FD25P00441 - [2025] EWHC 2100 (Fam)
Family Division of the High Court

FD25P00441 - [2025] EWHC 2100 (Fam)

Fecha: 06-Ago-2025

Submissions

Submissions

32.

In their submissions the Trust recognises the factors that support a continuation of invasive treatment that include the fact it will prolong Z’s life, there is a strong presumption in preserving life, that Z’s life, no matter how impaired, has an inherent value. He has loving parents who are devoted to him, who he brings joy to and who wish for his life to continue, and for Z to receive further treatment as it would preserve Z’s life. Against that is the evidence that Z’s treatment is futile in the sense that it will not treat his underlying neurological condition, there is no realistic prospect of recovery or even improvement in Z’s condition, as well as his underlying condition Z has a number of morbidities that further complicate his medical presentation and treatment. Z’s treatment to date has involved periods of acute and extensive medical and surgical interventions, associated with pain and suffering and involved hospital admissions for many months.

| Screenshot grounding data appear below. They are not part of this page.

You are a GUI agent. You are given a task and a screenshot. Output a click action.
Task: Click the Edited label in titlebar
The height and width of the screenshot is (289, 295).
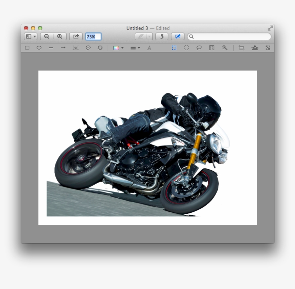coord(162,28)
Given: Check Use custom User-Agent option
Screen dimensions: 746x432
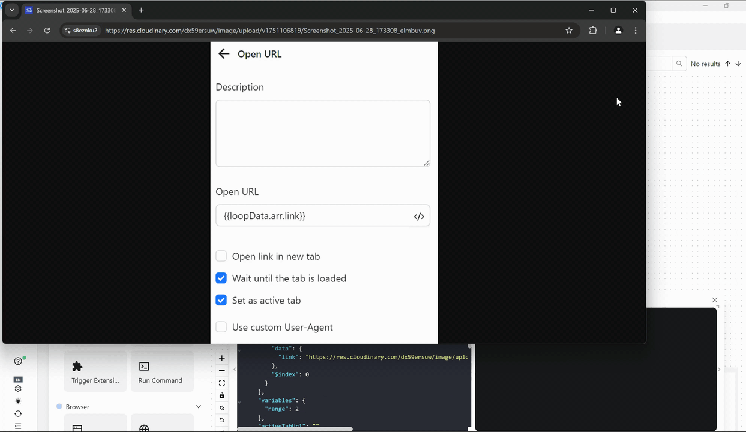Looking at the screenshot, I should pyautogui.click(x=221, y=327).
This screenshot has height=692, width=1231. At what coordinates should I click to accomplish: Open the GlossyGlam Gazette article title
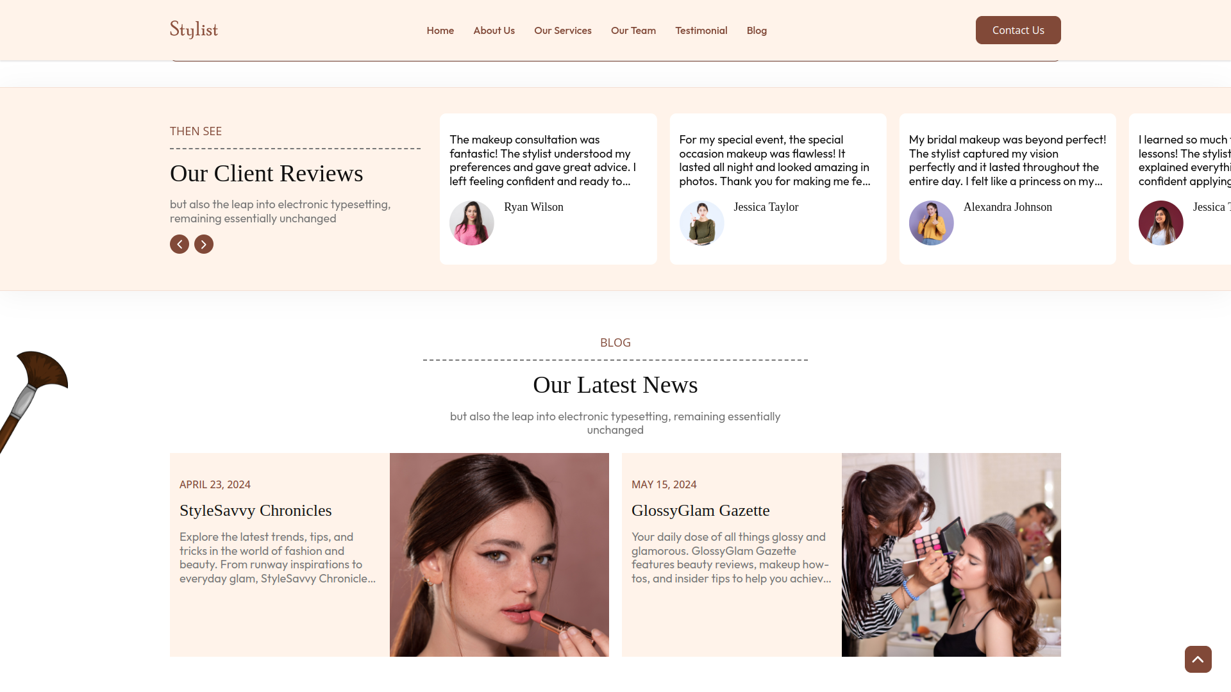click(700, 511)
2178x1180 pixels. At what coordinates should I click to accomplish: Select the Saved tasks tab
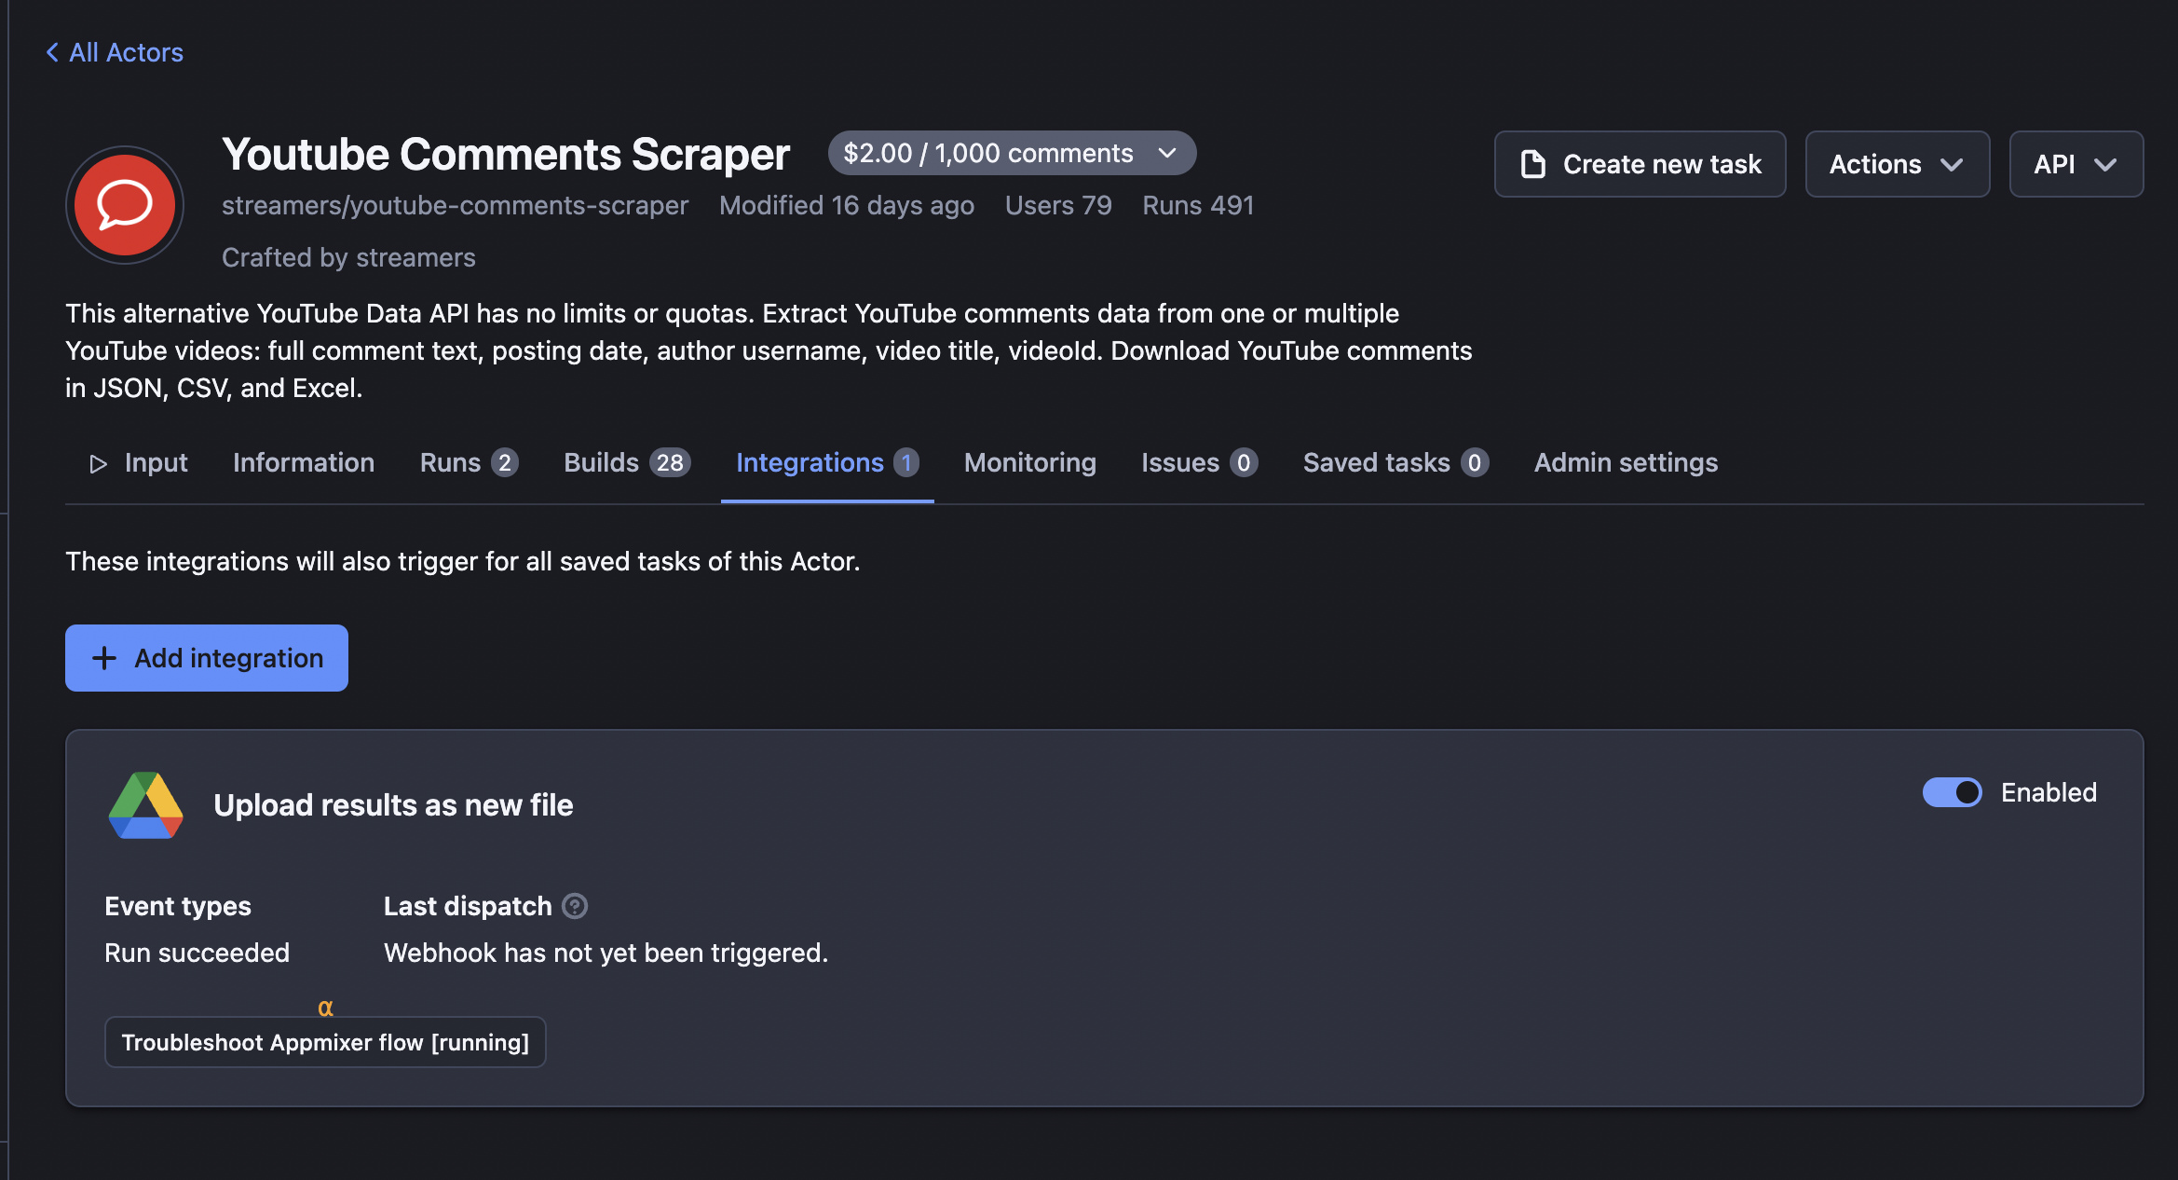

Dr B and Dr D are clear that Z reacts to painful stimuli and treatment. That is supported by Dr A. Z’s treatment can cause ongoing pain and distress. Whilst Z may gain some comfort from the presence of his parents and their actions, the evidence is that is likely to be very short lived and it needs to be balanced by the periods of distress and discomfort experienced by Z. The evidence from the treating day to day clinicians is that Z shows no awareness of the world around him except for pain. The medical professionals’ evidence from both inside and outside the Trust have seen, contributed to and agree the proposed Redirection of Care and Palliative Care Plan (the Plan). There is no alternative treatment option proposed and the Plan is flexible to meet Z’s particular needs. The Trust submit that when Z’s best interests are considered in the widest sense the quality of Z’s life when looked at as a whole, and the burdens of continuing his treatment in his particular circumstances, rebut the strong presumption of taking all steps to preserve life.

33.

On behalf of the parents, Mr Lewis and Ms Nizami set out that the parents consider Z has defied the odds. The parents were informed during the pregnancy that due to brain abnormality and hydrocephalus he may not survive the birth. They have been told a similar outcome as Z has faced treatment for each medical complication since birth, the fact he has survived each step has given them hope. On behalf of the parents they explored in oral evidence with Dr A and Dr B the differences between continuing with treatment and the withdrawal of treatment, focussing on life expectancy, pain and discomfort and mode of death in either scenario. In the written submissions emphasis is placed on the devotion of Z’s parents, their daily visits, the bond they have with Z, their experience of Z’s existence and the intrinsic benefit of Z’s life continuing. They submit the parents recognise the evidence suggests that Z will die whatever the court decides, Z may die sooner if the Trust’s application is granted but it is far from clear and their concern is about whether Z would suffer more if the Trust’s application is granted. Whilst the parents hold religious beliefs their views about Z’s treatment are not informed by those beliefs, they are informed by being Z’s parents and the strong emotional bond they have with him. In their oral submissions Mr Lewis submits the parents say there is an inherent value in Z’s life and him continuing to live, they feel he is slowly progressing and responds to their touch. They consider he is calmer now than he was in April after his cardiac arrest, and they know his life is going to be short, although as Dr C recognised it is difficult to predict life expectancy and some children unexpectantly have a longer life on palliative care than they would in ICU. Mr Lewis submits that the lack of clarity about life expectancy enables the court to give more weight to the parents’ views in the best interest analysis. Both parents have been clear that their deep love and affection makes clear they would not want Z to struggle or suffer, including how he dies.

34.

Ms Kelly, on behalf of Z’s Children’s Guardian, recognises and has carefully considered the importance of the sanctity of life and the parents’ wishes but submits that must be balanced with Z’s quality of life, his overall prognosis with no prospect of recovery or improvement, the evidence of pain and the alleviation of that pain. Ms Kelly submits on an analysis of the benefits and burdens of either continuing treatment or implementing the Plan Z’s best interests are met by granting the application permitting the Trust to withdraw treatment in accordance with the Plan.